Many of the world’s industrialized nations have implemented large-scale fiscal stimulus packages in order to propel their economies out of recession. The more coordinated these initiatives are, the greater the expansionary effect will be on the global economy and the more the mining industry will benefit. In Canada, the federal government has pledged to inject nearly $30 billion into infrastructure projects in 2009 and 2010, while other levels of government are expected to contribute an estimated $9 billion to the effort.

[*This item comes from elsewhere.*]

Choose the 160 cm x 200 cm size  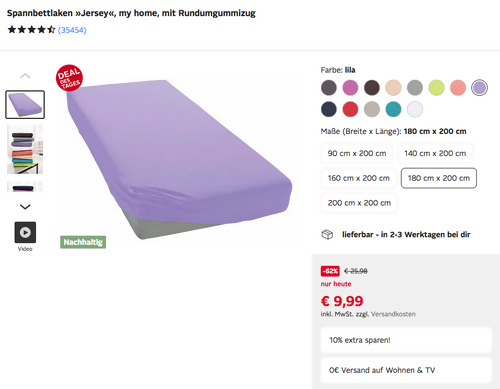click(359, 178)
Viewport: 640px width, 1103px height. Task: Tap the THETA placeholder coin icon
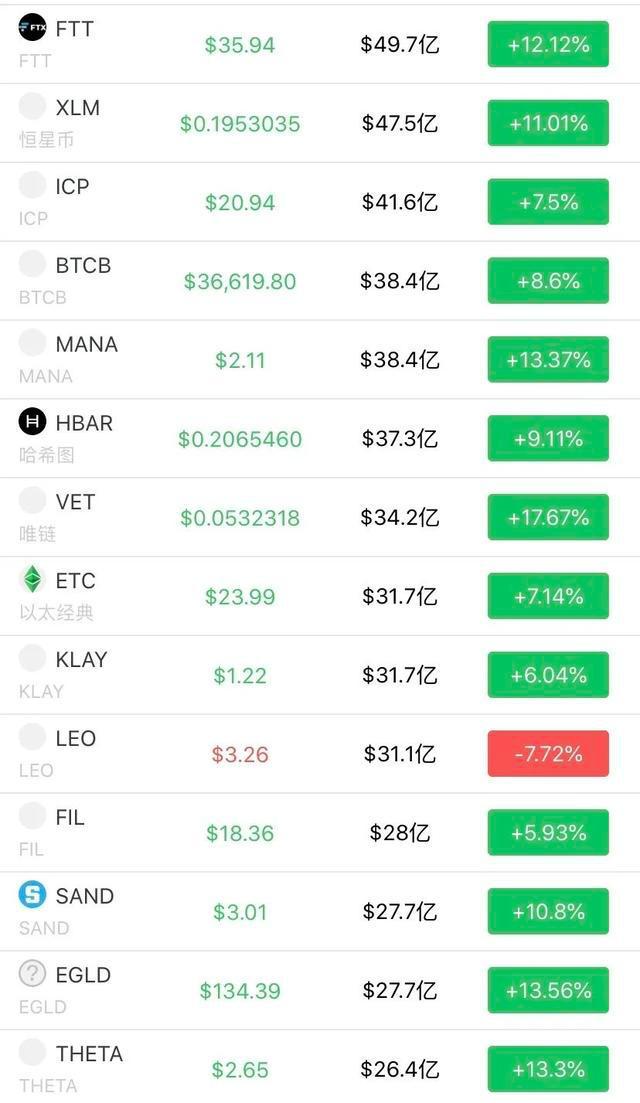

Increased credit flows and the multiplier effects of the fiscal stimuli are beginning to work their way through the economic system. Some positive economic signs have already begun to emerge. Consumer spending, which comprises about two-thirds of domestic economic activity, has increased in the past few months. According to Manpower Canada’s Employment Outlook Survey for the fourth quarter of 2009, domestic mining companies feel more optimistic about their economic prospects then at any time in the past year. As well, organizations such as the Conference Board of Canada and the Bank of Canada, anticipate that the U.S. and Canadian economies will expand by around two and three per cent, respectively, in 2010. This bodes well for laid-off workers and potential entrants to the mining sector.

The average Canadian miner is close to 45 years of age and 40 per cent of the mining workforce will be eligible to retire by 2014. Mining companies will need to intensify their efforts in employee retention, attraction, leadership development, skills training and succession planning in order to be better-equipped to exploit the commercial opportunities that emerge once the economy recovers. Greater cooperation between governments, industry, academia, Aboriginal peoples and other stakeholders will also be integral to addressing the sector’s training, mobility and immigration requirements.

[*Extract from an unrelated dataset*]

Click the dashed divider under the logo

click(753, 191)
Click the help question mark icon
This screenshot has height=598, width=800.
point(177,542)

MiHR monitors and addresses human resource challenges facing the mining industry. One of our key initiatives is the Mining Industry Workforce Information Network (MIWIN), launched in 2007. Its main goal is to provide accurate and timely labour market information to the mining industry and its stakeholders. Its chief feature is the ability to forecast future hiring requirements in the sector, by occupation.

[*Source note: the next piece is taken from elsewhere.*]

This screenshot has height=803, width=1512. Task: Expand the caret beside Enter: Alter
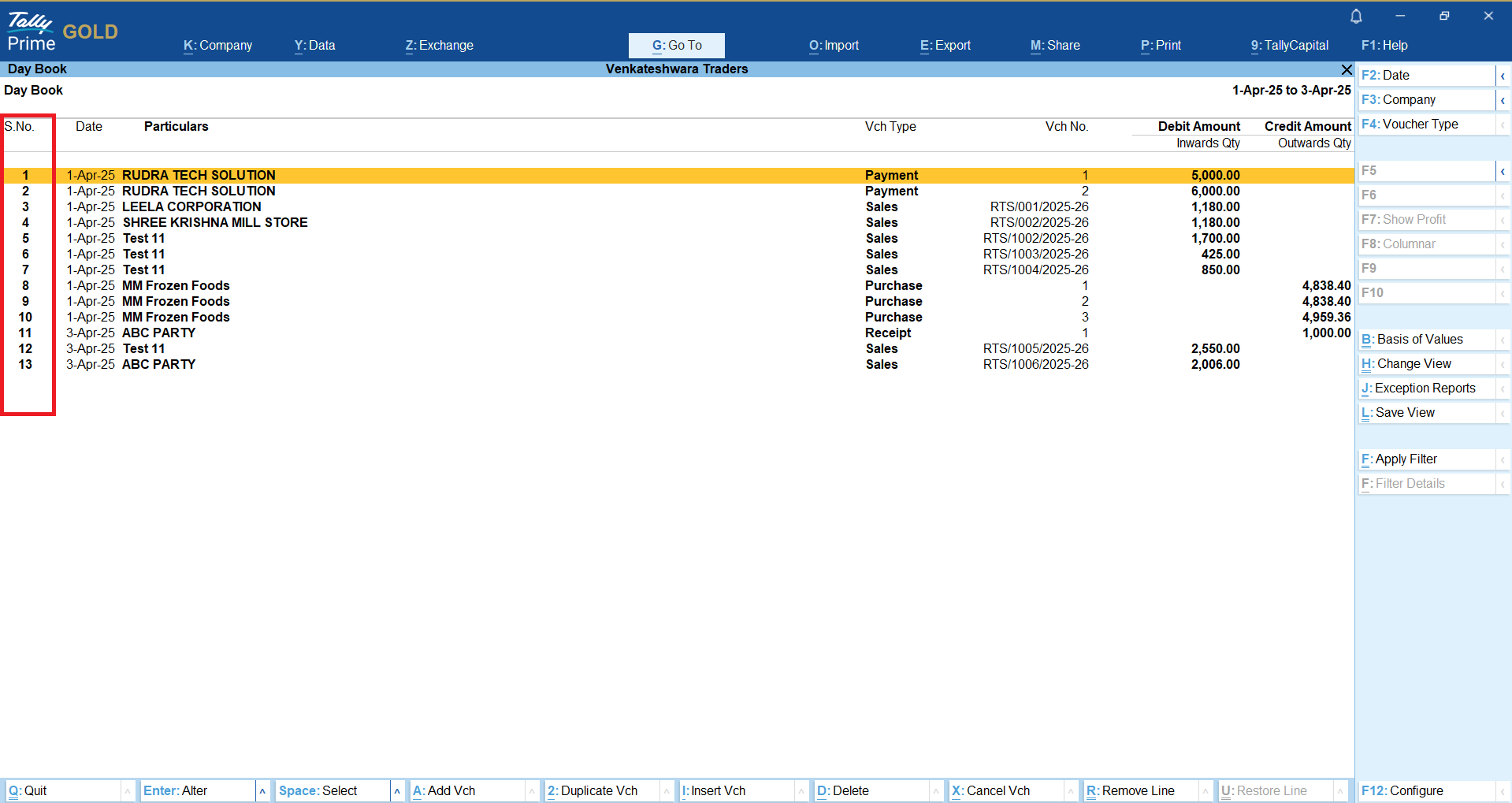[262, 791]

The forecast model covers all phases of the mining cycle, including exploration, extraction and primary processing. It generates hiring forecasts for a range of different hypothetical scenarios — depending on whether the economy is projected to expand, contract or remain static over the forecast period. To date, MIWIN forecasts have been produced for British Columbia, Saskatchewan and Ontario. The research conducted to support these studies shows that mining sector employment is much more volatile than is the case in most other sectors of the Canadian economy. Such employment is highly dependent on the level of international minerals and metals prices, which are subject to wide fluctuations.

In October 2009, MiHR began developing a pan-Canada labour market forecasting model. Since it will reflect the unique commodity mix of each province and territory, its employment projections will be regionally differentiated. Extensive primary and secondary research will be carried out to develop the model. For example, the project will include a survey of 20 to 30 large-scale mining employers in Canada, in order to elicit information about the occupational structure of the workforce, retirement projections and other parameters that will impact future hiring needs. The study will culminate in a detailed research report that outlines the implications of the forecasts for key mining industry stakeholders.

Ultimately, the national MIWIN system will include a web-based query function, which will enable users to generate custom hiring forecasts, based on selected criteria such as geographic region and expected economic conditions. This capability will greatly enhance our ability to provide relevant and useful labour market information to our stakeholders. It will also provide the empirical foundation necessary to support industry efforts in areas such as attraction, retention, worker mobility and transition. Participation in MIWIN studies is voluntary; however, the greater the contributions, the better the information that can be provided.

Sheldon Polowin, program manager, research and labour market information at MiHR, is responsible for supporting the development of MIWIN.